Each line from the start of the entries through the line that contains "Image resolution: width=1268" should be output exactly, please.

(Stored records)
[Start of Attachment]

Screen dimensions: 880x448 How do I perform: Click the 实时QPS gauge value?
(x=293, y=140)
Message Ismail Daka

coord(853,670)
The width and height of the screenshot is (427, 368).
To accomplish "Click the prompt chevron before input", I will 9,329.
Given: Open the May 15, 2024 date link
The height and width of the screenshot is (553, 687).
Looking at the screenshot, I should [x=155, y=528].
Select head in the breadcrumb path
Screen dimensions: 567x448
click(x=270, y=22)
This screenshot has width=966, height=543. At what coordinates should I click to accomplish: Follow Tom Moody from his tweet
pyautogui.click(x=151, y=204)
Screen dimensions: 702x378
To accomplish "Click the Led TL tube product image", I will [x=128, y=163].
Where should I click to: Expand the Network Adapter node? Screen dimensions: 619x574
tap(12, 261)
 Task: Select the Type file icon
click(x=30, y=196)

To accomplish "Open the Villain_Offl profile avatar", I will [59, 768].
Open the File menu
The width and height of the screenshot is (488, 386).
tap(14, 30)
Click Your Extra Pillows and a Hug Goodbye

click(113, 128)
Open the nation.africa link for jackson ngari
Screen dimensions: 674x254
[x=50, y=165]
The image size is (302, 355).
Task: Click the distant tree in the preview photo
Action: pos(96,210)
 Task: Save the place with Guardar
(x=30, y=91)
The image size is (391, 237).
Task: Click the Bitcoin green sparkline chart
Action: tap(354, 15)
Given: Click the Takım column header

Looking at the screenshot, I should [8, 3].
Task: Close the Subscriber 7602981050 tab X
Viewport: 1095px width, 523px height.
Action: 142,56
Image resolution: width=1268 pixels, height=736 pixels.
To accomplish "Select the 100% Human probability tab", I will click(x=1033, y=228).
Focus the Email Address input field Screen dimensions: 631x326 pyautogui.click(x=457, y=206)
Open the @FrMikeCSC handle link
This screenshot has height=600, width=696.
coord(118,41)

[End of Attachment]

EXPECTED OUTPUT:
Screen dimensions: 880x448 How do I perform: Click the 实时QPS gauge value?
(x=293, y=140)
Message Ismail Daka

coord(853,670)
The width and height of the screenshot is (427, 368).
To accomplish "Click the prompt chevron before input", I will 9,329.
Given: Open the May 15, 2024 date link
The height and width of the screenshot is (553, 687).
Looking at the screenshot, I should [x=155, y=528].
Select head in the breadcrumb path
Screen dimensions: 567x448
click(x=270, y=22)
This screenshot has width=966, height=543. At what coordinates should I click to accomplish: Follow Tom Moody from his tweet
pyautogui.click(x=151, y=204)
Screen dimensions: 702x378
To accomplish "Click the Led TL tube product image", I will [x=128, y=163].
Where should I click to: Expand the Network Adapter node? Screen dimensions: 619x574
tap(12, 261)
 Task: Select the Type file icon
click(x=30, y=196)

To accomplish "Open the Villain_Offl profile avatar", I will [59, 768].
Open the File menu
The width and height of the screenshot is (488, 386).
tap(14, 30)
Click Your Extra Pillows and a Hug Goodbye

click(113, 128)
Open the nation.africa link for jackson ngari
Screen dimensions: 674x254
[x=50, y=165]
The image size is (302, 355).
Task: Click the distant tree in the preview photo
Action: pos(96,210)
 Task: Save the place with Guardar
(x=30, y=91)
The image size is (391, 237).
Task: Click the Bitcoin green sparkline chart
Action: tap(354, 15)
Given: Click the Takım column header

Looking at the screenshot, I should [8, 3].
Task: Close the Subscriber 7602981050 tab X
Viewport: 1095px width, 523px height.
Action: 142,56
Image resolution: width=1268 pixels, height=736 pixels.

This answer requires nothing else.